2021年

3月10日

投稿者 : yoshimura1212 投稿日時: 2021-03-10 23:47:26 (1061 ヒット)

日本でも医療従事者を中心にファイザーのワクチンの接種が始まった。その中で「アナフィラキシー」の発生率が欧米よりもかなり高いことが報道され注目されている。ワクチンは怖いと煽りたい報道機関はほれ見たことかと盛んに報道している。しかし報告されている事象は本当にアナフィラキシーなのだろうか?免疫学の講義ではもちろんアナフィラキシーショックを扱う。もともとフランスのリシェというひとがクラゲの毒素の研究をしているうちに血液成分(今でいうIgE)がショック死を誘導できることを発見し、ノーベル賞をもらったものだ。これに従って私は免疫学の講義では「アナフィラキシーショックは全身性に一斉にアレルギー応答が起き、血圧低下や呼吸困難など生死に関わる症状」と説明している。どうも報道されている「アナフィラキシー」はこれとは異なり生死に関わることのない早期に改善しているやや強いアレルギー応答らしい。日本では一般で使われる「アナフィラキシー」と教科書で使われる「アナフィラキシーショック」は違うようだ。日本でワクチンによる「アナフィラキシー」が多いというのは単純に欧米との定義の違いを反映しているのかもしれない。遅ればせながらそういう分析記事も出た。「アナフィラキシー」を起こした人の多くは過去にもアレルギー症状を起こしたことがあるらしい。
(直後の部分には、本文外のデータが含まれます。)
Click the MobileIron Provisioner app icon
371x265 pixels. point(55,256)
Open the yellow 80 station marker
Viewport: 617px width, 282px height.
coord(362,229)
ロシアンルーレットのようなものではない。ポリエチレングリコールが主要なアレルゲンらしいのでこれに過敏な人は注意した方がいいのだろう。
NHKがまた時論公論でアナフィラキシーの特集をしていた。専門家の会議では「アナフィラキシー」として報告された36例中7例が本当の「アナフィラキシー」と判断されたという。この数は海外とそう大きな差は感じられない。接種を忌諱する理由は全くない。メリットのほうがはるかに大きいことはほんの短時間しか放送しない。一体何がしたいのだろうか。。
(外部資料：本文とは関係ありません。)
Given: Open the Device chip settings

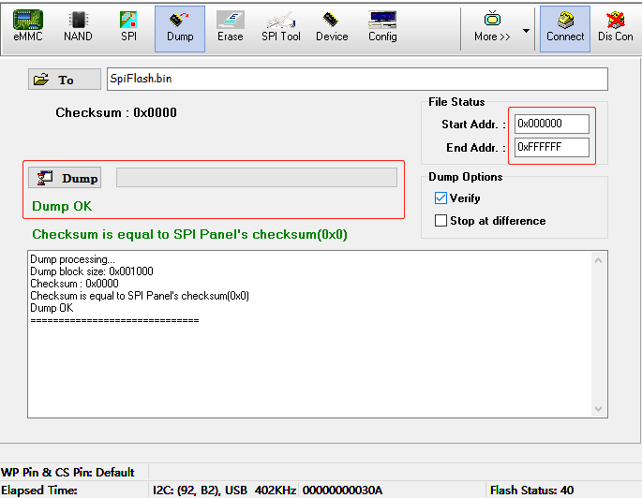Looking at the screenshot, I should click(332, 27).
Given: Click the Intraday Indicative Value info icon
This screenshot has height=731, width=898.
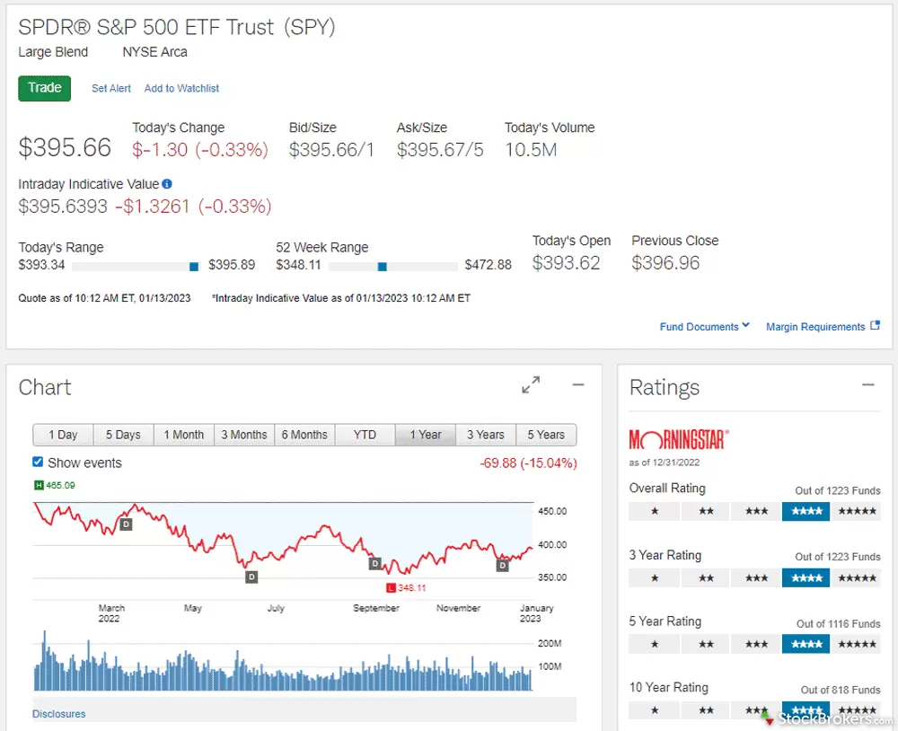Looking at the screenshot, I should 167,184.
3.11 東日本大震災から10年。今はコロナ禍。厳しい時代は続くけどいつかは夜は明けると信じたい。アメリカは7月に正常化を目指すという。やっぱりリーダーからこういう目標を聞かされると希望や勇気が湧く。一方の日本は。。代わりに私が言っても意味ないだろうが、9月末までには正常化したい。
今日は上原賞の贈呈式があった。理事会の前に短い挨拶をするように直前に知らされて焦った。少人数ではあるが錚々たる先生がたの前で、影山先生は慣れておられる様子だがこちらは初めてなので緊張する。何を言ったのか思い出せない。留学から30年間よく走ってこれたなと我ながら自分を褒めてあげたい。金メダルは純金製だそうで結構重い。下賎な身としては値段のほうが気になる。重みをかみしめつつ今日はゆっくりするか。
  翌12日にラボの皆にお祝いをしてもらった。金メダルの重みをかみしめてもらう。いや噛んでもらっては困るので手に取って実感してもらう。本当に皆さんのおかげなのだ。もっと努力しないといけなのだと酔った頭に言い聞かせる。